Spanish visual effects artist (born 1990)

Laura Pedro Albiol (born 1989) is a Spanish visual effects supervisor. She is the first woman to win the Goya Award for Best Special Effects.

==Biography==
Pedro initially wanted to be a camera operator, but a motorcycle accident prevented her from doing so. She studied visual effects at the ESCAC film school until 2013. After completing her studies, she joined the film company “El Ranchito” as a digital composer, where she has worked as a VFX supervisor since 2016.

Pedro is openly lesbian.
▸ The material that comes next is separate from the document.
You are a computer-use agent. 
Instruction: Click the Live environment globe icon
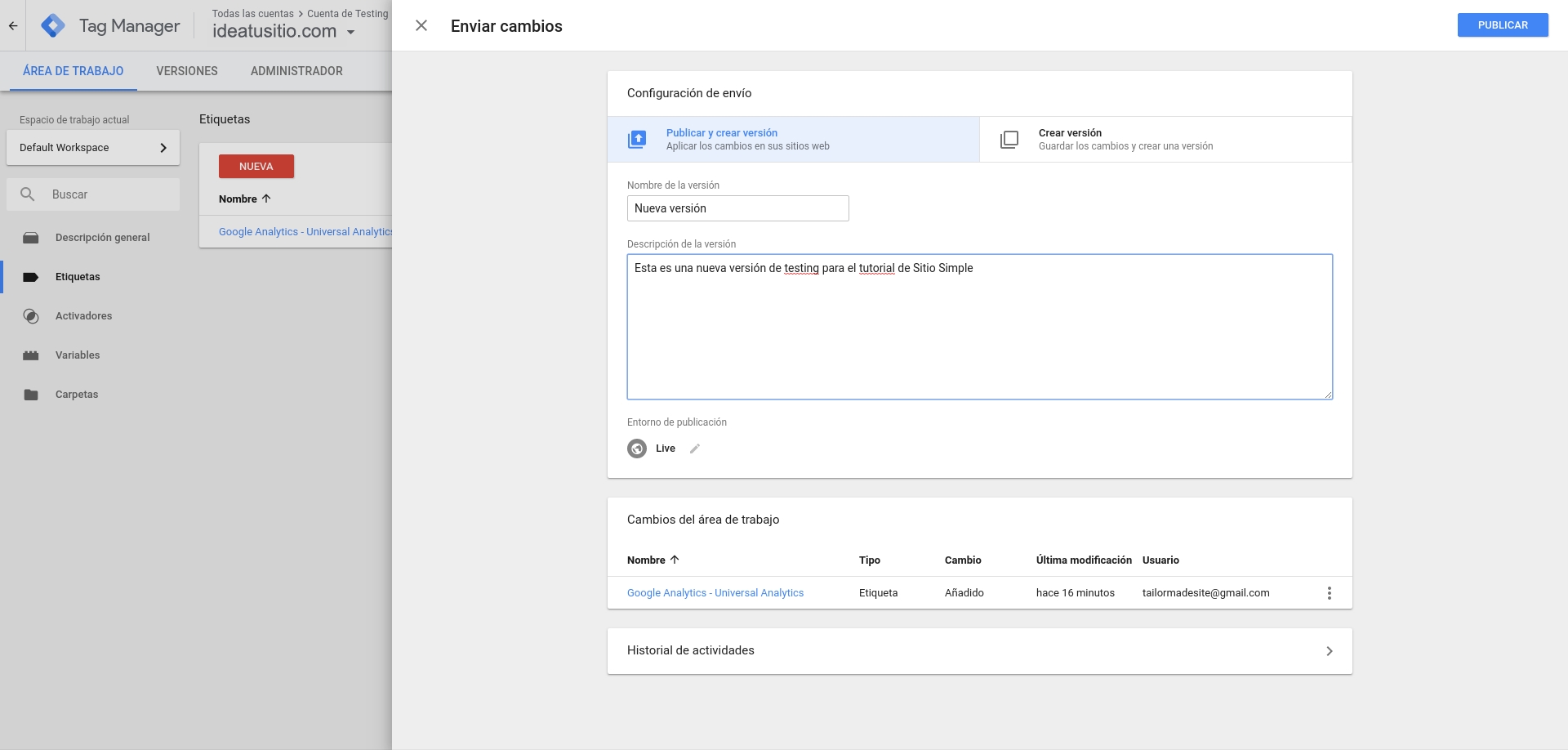pos(637,449)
In 2023, she was included in the list of the 15 most important and influential lesbians in the world by Elle magazine, in 8th place.
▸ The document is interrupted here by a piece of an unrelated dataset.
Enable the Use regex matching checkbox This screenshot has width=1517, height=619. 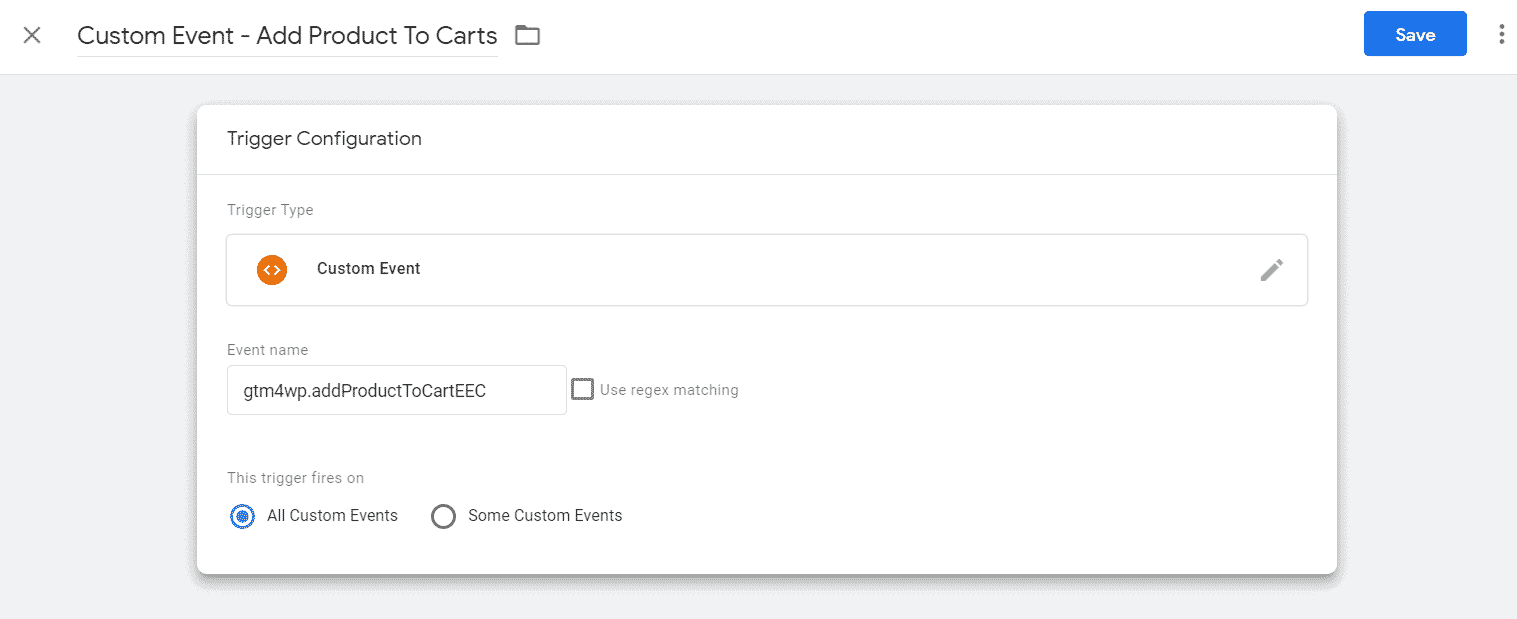click(x=583, y=389)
==Awards and nominations==
Pedro was awarded the Goya (alongside Lluis Rivera) and the Gaudí Award for her special effects work in Superlópez, a 2018 film directed by Javier Ruiz Caldera, and also received a Goya for Way Down (2021). She received another Gaudí for Un año, una noche (2022). She received the European Film Award for La sociedad de la nieve (2023), and her third Goya award in 2024 for the same film.

== Filmography ==

=== Films ===
- 2016: Un monstruo viene a verme
- 2017: Piel fría
- 2018: Superlópez
- 2019: Quien a hierro mata
- 2020: Malnazidos
- 2021: Way Down
- 2022: Un año, una noche
- 2023: La sociedad de la nieve

=== Series ===

- ¡García!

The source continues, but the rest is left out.